After putting yourself out there, ask questions, listen, and build relationships to attract like-minded colleagues, who will offer advice, suggest new ideas, and bring you into new projects and roles. The fast movers understand the value of modesty when transitioning and meeting new people. They keep their skills and experiences to themselves and show, not tell. Fast movers do not focus on their own stories but cocreate a joint narrative of success.

Transitions invariably create skills gaps that we either fail to see or bluff our way through. Fast movers get clarity and work to fill those gaps. A 20-year veteran was promoted to an executive role but didn't understand some of the terminology. After a quick informal chat with domain experts opened his eyes to a new way of thinking about the production line. 

Fast movers can get big things done by tapping their networks of innovators and influencers for ideation and implementation. A doctor in a teaching hospital who led a palliative-care group had the vision to reach more colleagues through internal publications, speeches, news-media interviews, and other tools of the PR trade. His new contacts helped him achieve scale.

Research shows that it is essential to connect with four types of influencers to achieve scale: central connectors, boundary spanners, energizers, and resisters.

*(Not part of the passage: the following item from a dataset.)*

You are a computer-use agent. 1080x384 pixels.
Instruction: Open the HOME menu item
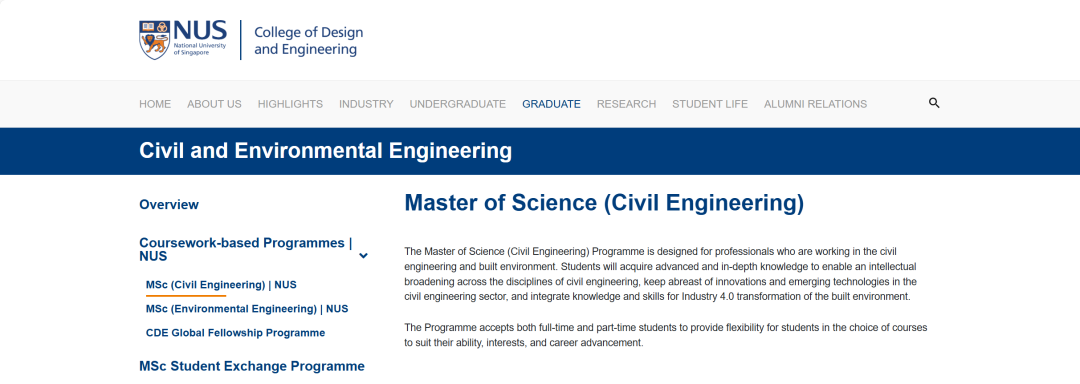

It should be noted that fast movers manage to prioritize their health and not let their networks overwhelm them. A carefully crafted, supportive network shields new leaders from some of the pressures of their new roles. Sometimes new connections help us rethink our own patterns of behavior by giving us the confidence to take action to make it happen.

If companies want to support their new hires and promoted employees, they need to develop a networks-first mindset and provide more intentional engagement with smaller subsets of super helpful people. Organizations can help transitioned employees build the networks that will help them thrive by establishing norms for sharing expertise in meetings, pairing newcomers with veterans, continuing onboarding programs well into the first year, and developing leadership training.